Fatty acids target diabetes
A researcher at Penn State University has shown that fatty acids found in dairy products have successfully treated diabetes in mice. The conjugated linoleic acids (CLAs) have also shown promising results in human trials and could perhaps lead to ways of potentially treating the disease without the use of synthetic drugs.
"The compounds are predominantly found in dairy products such as milk, cheese, and meat, and are formed by bacteria in ruminants that take linoleic acids—fatty acids from plants—and convert them into conjugated linoleic acids," says Jack Vanden Heuvel, Professor of Molecular Toxicology at Penn State’s College of Agricultural Sciences and Co-director of the university’s Center of Excellence in Nutrigenomics.
Researchers first become interested in CLAs when it was shown that they can inhibit a variety of cancers such as breast, skin, and colon in mice. Further research has shown the effects of CLAs on circulating cholesterol and inflammation. These effects are the same as the newest generation of synthetic drugs used to treat diabetes in humans.

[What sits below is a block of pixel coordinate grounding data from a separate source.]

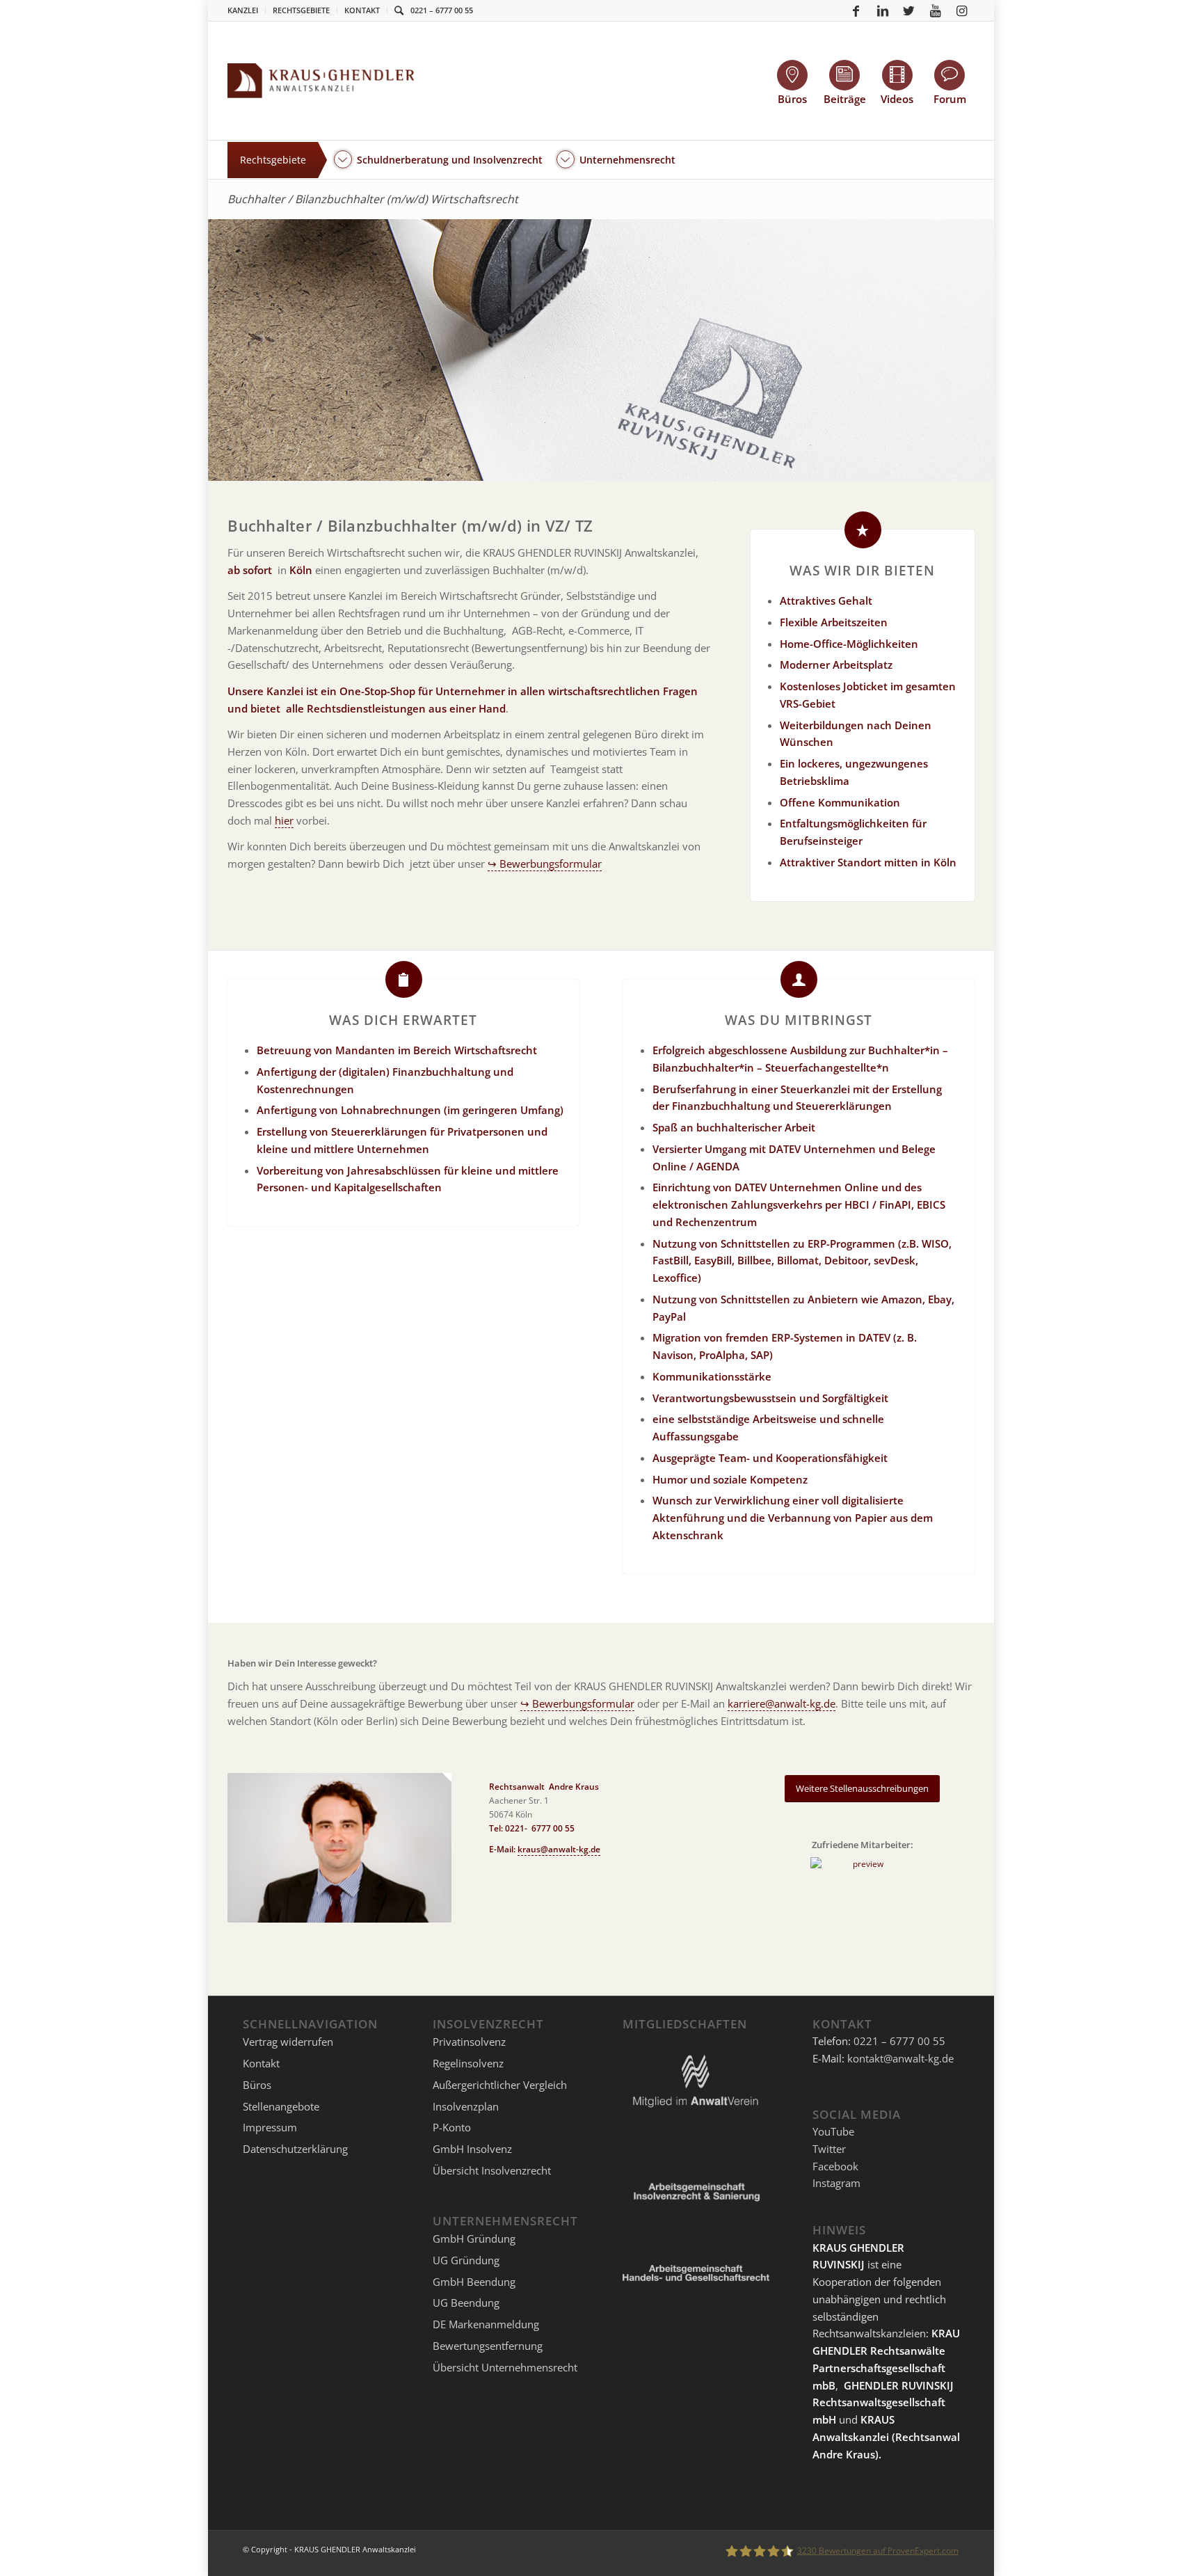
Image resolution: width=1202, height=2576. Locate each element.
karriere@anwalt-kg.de (781, 1703)
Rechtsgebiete (301, 10)
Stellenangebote (281, 2106)
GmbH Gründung (474, 2238)
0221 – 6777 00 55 (441, 10)
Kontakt (362, 10)
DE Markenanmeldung (486, 2324)
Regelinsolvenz (468, 2063)
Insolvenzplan (466, 2106)
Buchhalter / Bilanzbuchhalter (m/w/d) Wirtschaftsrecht (372, 199)
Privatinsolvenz (469, 2042)
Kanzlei (242, 10)
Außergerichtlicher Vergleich (500, 2085)
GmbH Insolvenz (472, 2149)
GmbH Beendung (474, 2282)
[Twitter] (909, 10)
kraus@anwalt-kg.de (559, 1849)
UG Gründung (466, 2260)
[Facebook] (856, 10)
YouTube (833, 2131)
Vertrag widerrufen (288, 2042)
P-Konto (452, 2127)
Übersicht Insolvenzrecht (492, 2170)
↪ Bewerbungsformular (545, 863)
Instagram (836, 2183)
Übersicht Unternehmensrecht (505, 2367)
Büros (257, 2085)
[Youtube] (935, 10)
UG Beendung (466, 2302)
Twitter (829, 2149)
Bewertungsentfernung (488, 2346)
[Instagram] (962, 10)
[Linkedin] (882, 10)
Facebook (835, 2166)
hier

These synthetic drugs trigger a set of protein receptors called PPARs. This turns the receptors "on" into an active form of the protein, which then interacts with DNA and regulates gene expression. This increases the enzymes that process fatty acids and also increases the tissues’ sensitivity to insulin.
Vanden Heuvel says that he wanted to investigate if CLAs used the same mechanism. The results of tests conducted on mice prone to type 2 diabetes showed that the mice had an improvement in insulin action and a decrease in circulating glucose and that the mechanism was similar to that of the drugs.
"Anti-diabetes drugs act the same way," says Vanden Heuvel. "They mimic the natural activators of the receptors by getting into the cell and interacting with the PPARs to regulate glucose and fat metabolism,".
Other promising results of human trials indicate that CLAs improve the body’s misregulation of insulin and lowers the level of glucose in the blood in people with type 2 diabetes.
Vanden Heuvel cautions that while CLAs show these promising benefits, the foods in which they are found (dairy and meat) contain other fatty acids such as trans fatty acids.
Gentle extraction of lycopene
A scientist with the U.S. Dept. of Agriculture’s Agricultural Research Service has discovered a method to gently extract the antioxidant lycopene from watermelon flesh and juice, ensuring it stays in its most natural form.
Chemist Wayne Fish says that this method is unlike any method currently used because it respects the watermelon’s cellular makeup. The lycopene that is found in fruits and vegetables is naturally packaged in tiny structures call chromoplasts. Fish’s method does not compromise the integrity of these delicate organelles or their thin, fragile membranes. This is important because he has found that lycopene left inside its protective membrane coat is more stable and boasts a longer shelf life.
The lycopene extracted from watermelon by this method can be processed into a powder, paste, or liquid useful as a nutritional supplement or food coloring. Currently, most lycopene formulations are made from tomatoes, particularly the juice, skins, and fleshy residue that remains after processing. Fresh watermelon contains more lycopene than fresh tomatoes, ounce for ounce. The method can also be used to extract lycopene from tomatoes, guava, rosehips, and pink grapefruit.
Fish also explains that the method he developed may provide growers with a new market for the watermelons that are discarded for being bruised, misshapen, or discolored. Anywhere from 15 to 25% of the watermelon crop in the United States is discarded because of these blemishes; however, since the defects do not affect the lycopene content of the fruit, they can be a valuable source of lycopene.